Tanaka was an 18-year-old rookie with the Rakuten Golden Eagles in 2007, so the Yankees have essentially watched him grow from a just-graduated high schooler into the best pitcher in the world who wasn’t employed by a Major League team. “By 2009, the Yankees were drooling over Tanaka and imagining what it would be like to have him in their rotation,” wrote Jack Curry following the deal. Here’s some more from his post:
Across the last few seasons, the Yankees have studied Tanaka’s impressive exploits on the mound and have seen a fierce competitor, someone that reminds them of CC Sabathia. The Yankees interviewed Andruw Jones, Casey McGehee and Darrell Rasner, former Yankees who all were teammates with Tanaka, and heard superb reports about his demeanor and toughness. By the time the Yankees made their offer to Tanaka, they had 11 different scouting evaluations from members of their organization.
When that many people evaluate a player, there are bound to be differences of opinion. It’s no surprise then that we heard one unnamed team official recently say: “Just because he had great success over there doesn’t mean he’s going to be lights out here. We’ll find out soon enough, but it’s not like he’s a sure-fire thing. I’d like to think so, but I’m not convinced.” Those differences of opinion are a good thing. There should always be someone challenging the popular opinion and forcing them to look deeper, especially when talking about a deal of this magnitude.
“We made a determined effort to put ourselves in the position to know as much as we possibly could, in the event that he was ever posted,” added Cashman. “So this has been a long, drawn-out process, not just from the financial negotiating standpoint that’s taken since he was posted. But obviously making sure that we were in a position that in the event a talent such as his became available that we were able to make recommendations accordingly, based on the scouting assessments.”
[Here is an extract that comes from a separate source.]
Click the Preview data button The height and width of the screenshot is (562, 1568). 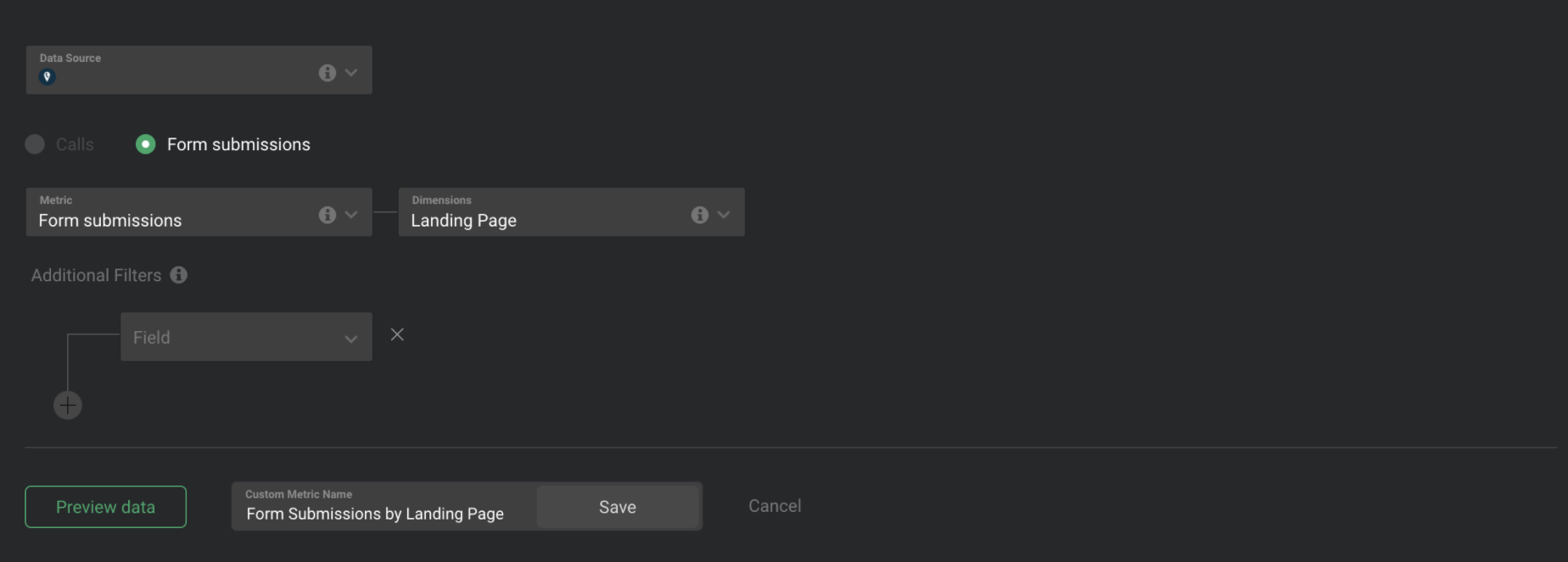(105, 507)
Based on various reports, several other clubs had interest in Tanaka and were offering contracts in excess of $100M, including the pitching-wise Dodgers, White Sox and Diamondbacks. The Cubs supposedly made an offer similar to the Yankees’ but refused to include the opt-out clause after the fourth year, which is why they lost out. They aren’t ready to contend immediately and didn’t want to lose him right as their window opened. Those teams all spent time scouting Tanaka and thought enough of him to make significant offers, so the Yankees aren’t the only team to consider him an impact starter. (Just FYI: The next highest bid for Igawa was $15M by the Mets.)
It’s entirely possible Tanaka will be a bust like Igawa, just way more expensive. No one can truly know how he will handle the big leagues until he gets up on a mound in games that mean something. If Tanaka does flame out or merely settles in as a number four or five starter rather than the number two he is widely considered, it won’t be because the Yankees didn’t do their homework. They’ve been on him for years and were one of several teams to think highly of his combination or age, ability, and stuff. Igawa was a disaster, no doubt about it, but the Yankees seem to have learned from that experience. They won’t be caught with too little information again.